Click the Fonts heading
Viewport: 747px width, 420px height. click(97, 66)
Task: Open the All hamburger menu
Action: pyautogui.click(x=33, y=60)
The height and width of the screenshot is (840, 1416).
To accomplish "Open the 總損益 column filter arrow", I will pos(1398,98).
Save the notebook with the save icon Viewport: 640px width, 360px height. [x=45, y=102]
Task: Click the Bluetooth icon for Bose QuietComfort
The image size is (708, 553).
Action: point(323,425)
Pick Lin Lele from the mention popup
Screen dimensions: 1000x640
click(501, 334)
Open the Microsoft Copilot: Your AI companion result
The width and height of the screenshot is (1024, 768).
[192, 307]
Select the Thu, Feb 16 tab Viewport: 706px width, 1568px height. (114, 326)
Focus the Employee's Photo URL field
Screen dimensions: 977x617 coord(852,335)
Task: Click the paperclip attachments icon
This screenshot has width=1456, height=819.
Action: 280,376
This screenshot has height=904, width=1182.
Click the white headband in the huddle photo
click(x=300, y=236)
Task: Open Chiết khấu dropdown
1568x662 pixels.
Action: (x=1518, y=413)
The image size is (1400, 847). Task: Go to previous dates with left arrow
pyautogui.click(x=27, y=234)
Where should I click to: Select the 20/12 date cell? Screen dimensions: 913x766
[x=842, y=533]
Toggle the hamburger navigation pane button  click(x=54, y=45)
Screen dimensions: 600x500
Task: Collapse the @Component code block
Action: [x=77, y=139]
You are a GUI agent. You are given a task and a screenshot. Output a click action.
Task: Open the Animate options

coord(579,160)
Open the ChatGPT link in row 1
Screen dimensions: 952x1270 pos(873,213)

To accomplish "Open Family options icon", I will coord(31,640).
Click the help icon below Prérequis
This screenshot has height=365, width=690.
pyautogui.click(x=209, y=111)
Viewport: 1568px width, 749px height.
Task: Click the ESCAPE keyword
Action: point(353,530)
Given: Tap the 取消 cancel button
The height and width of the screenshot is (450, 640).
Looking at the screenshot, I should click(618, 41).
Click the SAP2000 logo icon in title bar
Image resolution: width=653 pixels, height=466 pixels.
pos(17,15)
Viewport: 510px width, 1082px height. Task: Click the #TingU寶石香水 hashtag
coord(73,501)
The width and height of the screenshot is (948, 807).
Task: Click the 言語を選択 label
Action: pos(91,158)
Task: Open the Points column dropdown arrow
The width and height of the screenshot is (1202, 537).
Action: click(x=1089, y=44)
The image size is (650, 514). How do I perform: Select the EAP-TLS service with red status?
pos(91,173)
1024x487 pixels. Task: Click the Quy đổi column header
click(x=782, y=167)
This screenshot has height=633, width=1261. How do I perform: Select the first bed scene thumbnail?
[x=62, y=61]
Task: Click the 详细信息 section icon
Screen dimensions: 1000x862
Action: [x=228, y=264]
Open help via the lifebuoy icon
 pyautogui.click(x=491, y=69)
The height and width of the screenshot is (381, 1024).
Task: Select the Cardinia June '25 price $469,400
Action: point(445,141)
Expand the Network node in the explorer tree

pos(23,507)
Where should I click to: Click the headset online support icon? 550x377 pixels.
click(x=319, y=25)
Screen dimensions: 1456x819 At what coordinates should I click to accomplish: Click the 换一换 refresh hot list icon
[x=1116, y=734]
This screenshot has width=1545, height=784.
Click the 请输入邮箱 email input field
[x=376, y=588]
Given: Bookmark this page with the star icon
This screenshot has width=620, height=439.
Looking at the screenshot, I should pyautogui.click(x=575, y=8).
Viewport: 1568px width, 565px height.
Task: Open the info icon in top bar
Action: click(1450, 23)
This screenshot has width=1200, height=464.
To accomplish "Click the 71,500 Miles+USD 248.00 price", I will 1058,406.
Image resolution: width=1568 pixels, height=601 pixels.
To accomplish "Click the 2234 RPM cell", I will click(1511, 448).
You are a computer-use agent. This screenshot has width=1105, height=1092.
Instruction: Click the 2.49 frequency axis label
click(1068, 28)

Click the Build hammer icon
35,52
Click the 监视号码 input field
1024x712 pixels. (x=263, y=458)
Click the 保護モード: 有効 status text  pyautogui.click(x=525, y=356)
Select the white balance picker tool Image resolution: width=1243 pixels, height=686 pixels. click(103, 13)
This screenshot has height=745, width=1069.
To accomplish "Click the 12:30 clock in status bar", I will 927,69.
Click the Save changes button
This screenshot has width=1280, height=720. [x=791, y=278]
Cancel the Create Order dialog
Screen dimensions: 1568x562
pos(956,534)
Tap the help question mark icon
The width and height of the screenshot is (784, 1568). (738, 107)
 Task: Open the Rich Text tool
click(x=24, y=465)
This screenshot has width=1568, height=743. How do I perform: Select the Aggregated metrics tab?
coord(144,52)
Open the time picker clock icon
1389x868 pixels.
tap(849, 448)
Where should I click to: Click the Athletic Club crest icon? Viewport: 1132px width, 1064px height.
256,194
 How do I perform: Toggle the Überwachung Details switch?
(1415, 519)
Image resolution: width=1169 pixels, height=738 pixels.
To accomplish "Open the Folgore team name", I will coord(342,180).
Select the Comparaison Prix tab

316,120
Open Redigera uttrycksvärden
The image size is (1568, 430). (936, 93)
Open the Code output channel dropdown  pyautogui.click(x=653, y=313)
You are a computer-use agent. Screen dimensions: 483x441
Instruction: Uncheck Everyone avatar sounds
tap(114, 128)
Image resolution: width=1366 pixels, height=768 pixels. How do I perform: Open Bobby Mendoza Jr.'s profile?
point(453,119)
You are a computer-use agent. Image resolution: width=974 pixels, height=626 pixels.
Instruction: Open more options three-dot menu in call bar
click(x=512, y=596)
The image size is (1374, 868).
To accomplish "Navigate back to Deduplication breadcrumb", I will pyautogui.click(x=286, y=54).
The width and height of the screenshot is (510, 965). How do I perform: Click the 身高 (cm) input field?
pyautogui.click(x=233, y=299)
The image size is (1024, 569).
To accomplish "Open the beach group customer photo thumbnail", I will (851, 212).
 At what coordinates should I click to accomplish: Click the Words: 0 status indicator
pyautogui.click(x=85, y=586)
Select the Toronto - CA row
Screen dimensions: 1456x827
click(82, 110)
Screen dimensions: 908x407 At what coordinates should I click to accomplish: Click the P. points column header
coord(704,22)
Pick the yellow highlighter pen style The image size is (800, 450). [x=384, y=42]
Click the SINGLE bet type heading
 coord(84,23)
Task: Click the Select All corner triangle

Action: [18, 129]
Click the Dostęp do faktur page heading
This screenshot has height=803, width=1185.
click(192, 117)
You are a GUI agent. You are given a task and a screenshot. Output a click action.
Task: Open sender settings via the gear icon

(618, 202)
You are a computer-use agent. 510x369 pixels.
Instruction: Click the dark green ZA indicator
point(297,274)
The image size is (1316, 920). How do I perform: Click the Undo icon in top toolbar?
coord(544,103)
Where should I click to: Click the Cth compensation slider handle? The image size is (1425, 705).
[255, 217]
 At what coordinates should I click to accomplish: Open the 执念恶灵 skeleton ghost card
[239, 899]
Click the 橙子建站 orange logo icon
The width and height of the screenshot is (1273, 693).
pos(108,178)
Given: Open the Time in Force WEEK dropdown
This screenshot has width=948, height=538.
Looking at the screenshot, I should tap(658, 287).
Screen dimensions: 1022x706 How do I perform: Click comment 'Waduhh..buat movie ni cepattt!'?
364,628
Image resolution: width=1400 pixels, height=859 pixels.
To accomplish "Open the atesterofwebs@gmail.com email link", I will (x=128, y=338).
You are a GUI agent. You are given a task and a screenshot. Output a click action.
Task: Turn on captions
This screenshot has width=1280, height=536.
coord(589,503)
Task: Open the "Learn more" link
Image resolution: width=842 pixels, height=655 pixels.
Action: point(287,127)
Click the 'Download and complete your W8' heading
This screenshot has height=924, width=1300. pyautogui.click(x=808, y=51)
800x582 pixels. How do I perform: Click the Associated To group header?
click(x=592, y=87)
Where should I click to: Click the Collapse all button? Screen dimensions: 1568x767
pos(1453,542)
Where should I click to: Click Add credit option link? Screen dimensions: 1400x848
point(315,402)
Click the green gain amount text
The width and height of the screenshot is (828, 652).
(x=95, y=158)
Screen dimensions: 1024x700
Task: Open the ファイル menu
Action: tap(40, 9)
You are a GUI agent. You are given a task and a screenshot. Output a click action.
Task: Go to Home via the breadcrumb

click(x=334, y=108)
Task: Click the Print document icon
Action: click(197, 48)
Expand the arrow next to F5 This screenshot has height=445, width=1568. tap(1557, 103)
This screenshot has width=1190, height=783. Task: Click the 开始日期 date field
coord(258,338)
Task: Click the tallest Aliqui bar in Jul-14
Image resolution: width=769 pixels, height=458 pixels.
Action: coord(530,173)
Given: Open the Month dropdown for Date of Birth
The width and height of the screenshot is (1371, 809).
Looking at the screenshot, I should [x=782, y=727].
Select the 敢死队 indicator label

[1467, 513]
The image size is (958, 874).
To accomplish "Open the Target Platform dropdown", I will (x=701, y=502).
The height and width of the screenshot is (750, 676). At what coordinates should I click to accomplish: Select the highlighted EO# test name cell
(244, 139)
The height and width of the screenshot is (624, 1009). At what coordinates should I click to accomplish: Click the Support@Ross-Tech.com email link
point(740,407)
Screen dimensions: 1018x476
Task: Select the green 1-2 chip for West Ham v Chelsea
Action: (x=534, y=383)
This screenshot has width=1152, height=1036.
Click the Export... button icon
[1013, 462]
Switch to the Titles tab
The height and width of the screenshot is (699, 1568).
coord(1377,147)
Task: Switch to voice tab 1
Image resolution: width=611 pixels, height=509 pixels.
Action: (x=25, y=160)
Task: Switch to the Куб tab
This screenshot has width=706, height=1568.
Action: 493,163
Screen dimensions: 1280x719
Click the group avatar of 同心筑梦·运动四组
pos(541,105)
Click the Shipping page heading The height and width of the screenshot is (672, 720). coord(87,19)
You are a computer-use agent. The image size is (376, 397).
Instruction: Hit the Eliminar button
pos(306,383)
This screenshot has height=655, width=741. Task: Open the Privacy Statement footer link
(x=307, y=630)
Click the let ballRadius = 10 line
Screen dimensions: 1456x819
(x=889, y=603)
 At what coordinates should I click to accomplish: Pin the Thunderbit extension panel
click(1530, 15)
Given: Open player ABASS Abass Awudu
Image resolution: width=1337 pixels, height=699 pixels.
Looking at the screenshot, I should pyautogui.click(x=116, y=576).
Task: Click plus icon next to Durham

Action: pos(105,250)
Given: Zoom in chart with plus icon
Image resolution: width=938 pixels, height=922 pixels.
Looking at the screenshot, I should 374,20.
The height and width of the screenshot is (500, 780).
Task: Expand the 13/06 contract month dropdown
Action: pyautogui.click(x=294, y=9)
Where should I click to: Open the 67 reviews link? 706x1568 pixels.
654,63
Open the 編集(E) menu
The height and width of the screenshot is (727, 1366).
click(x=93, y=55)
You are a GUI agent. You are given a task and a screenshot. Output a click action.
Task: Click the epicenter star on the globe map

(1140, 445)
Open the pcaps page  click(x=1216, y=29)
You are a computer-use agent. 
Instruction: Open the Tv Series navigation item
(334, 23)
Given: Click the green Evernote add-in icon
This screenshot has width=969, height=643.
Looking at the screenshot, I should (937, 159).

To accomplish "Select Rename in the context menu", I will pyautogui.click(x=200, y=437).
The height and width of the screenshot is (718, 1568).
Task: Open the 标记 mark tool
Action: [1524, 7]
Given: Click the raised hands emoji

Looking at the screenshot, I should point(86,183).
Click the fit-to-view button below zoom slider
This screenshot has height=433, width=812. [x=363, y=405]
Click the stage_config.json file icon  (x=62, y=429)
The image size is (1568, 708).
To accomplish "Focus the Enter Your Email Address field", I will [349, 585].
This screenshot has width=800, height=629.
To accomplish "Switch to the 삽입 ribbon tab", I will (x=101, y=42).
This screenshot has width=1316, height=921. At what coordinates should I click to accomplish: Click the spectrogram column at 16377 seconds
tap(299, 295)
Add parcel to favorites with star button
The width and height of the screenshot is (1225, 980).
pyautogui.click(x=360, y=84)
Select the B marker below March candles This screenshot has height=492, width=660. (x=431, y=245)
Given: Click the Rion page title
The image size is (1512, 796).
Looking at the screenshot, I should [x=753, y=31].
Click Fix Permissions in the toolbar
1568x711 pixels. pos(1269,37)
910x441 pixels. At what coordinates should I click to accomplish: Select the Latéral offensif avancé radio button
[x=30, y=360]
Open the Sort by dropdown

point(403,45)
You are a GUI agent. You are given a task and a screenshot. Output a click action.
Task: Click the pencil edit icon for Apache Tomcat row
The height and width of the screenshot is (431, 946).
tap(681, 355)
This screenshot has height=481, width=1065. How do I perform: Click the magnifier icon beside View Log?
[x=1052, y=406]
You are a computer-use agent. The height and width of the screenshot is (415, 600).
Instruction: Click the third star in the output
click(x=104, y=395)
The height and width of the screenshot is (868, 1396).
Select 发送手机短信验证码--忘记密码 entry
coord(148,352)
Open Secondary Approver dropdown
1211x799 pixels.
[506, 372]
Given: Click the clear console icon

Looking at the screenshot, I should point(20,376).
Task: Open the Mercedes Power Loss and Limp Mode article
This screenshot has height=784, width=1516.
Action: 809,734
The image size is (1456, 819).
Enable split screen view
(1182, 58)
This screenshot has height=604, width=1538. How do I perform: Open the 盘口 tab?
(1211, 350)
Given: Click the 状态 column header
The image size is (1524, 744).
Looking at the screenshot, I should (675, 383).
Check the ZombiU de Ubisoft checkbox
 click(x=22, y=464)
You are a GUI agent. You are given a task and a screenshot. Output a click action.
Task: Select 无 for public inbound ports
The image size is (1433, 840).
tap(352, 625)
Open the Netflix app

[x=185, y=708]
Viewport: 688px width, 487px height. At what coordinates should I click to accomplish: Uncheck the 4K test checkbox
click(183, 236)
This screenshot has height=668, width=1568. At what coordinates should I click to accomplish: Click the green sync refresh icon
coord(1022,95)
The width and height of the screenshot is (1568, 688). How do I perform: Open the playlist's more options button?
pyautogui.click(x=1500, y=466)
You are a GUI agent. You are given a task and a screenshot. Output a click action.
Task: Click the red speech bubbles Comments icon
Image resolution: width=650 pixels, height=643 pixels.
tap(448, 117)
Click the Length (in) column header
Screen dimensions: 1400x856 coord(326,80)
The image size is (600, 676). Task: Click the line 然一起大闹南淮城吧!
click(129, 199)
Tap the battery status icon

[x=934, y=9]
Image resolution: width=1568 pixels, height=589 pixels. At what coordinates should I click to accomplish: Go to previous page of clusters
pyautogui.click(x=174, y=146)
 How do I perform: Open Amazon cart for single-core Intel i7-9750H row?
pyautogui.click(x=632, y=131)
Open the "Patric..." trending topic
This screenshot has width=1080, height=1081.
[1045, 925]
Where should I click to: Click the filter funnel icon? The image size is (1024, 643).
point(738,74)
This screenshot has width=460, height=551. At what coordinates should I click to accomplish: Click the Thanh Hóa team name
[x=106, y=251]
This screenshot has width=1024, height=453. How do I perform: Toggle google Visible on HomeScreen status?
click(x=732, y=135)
============
Lay out the rows as a Markdown table with the columns No. and Text. Start with the line that contains "Image resolution: width=1400" and go on through the line that contains "pos(1453,542)", including both of those lines, skipping any blank lines and numbering each line in order.

| No. | Text |
|---|---|
| 1 | Image resolution: width=1400 pixels, height=859 pixels. |
| 2 | To accomplish "Open the atesterofwebs@gmail.com email link", I will (x=128, y=338). |
| 3 | You are a GUI agent. You are given a task and a screenshot. Output a click action. |
| 4 | Task: Turn on captions |
| 5 | This screenshot has width=1280, height=536. |
| 6 | coord(589,503) |
| 7 | Task: Open the "Learn more" link |
| 8 | Image resolution: width=842 pixels, height=655 pixels. |
| 9 | Action: point(287,127) |
| 10 | Click the 'Download and complete your W8' heading |
| 11 | This screenshot has height=924, width=1300. pyautogui.click(x=808, y=51) |
| 12 | 800x582 pixels. How do I perform: Click the Associated To group header? |
| 13 | click(x=592, y=87) |
| 14 | Where should I click to: Click the Collapse all button? Screen dimensions: 1568x767 |
| 15 | pos(1453,542) |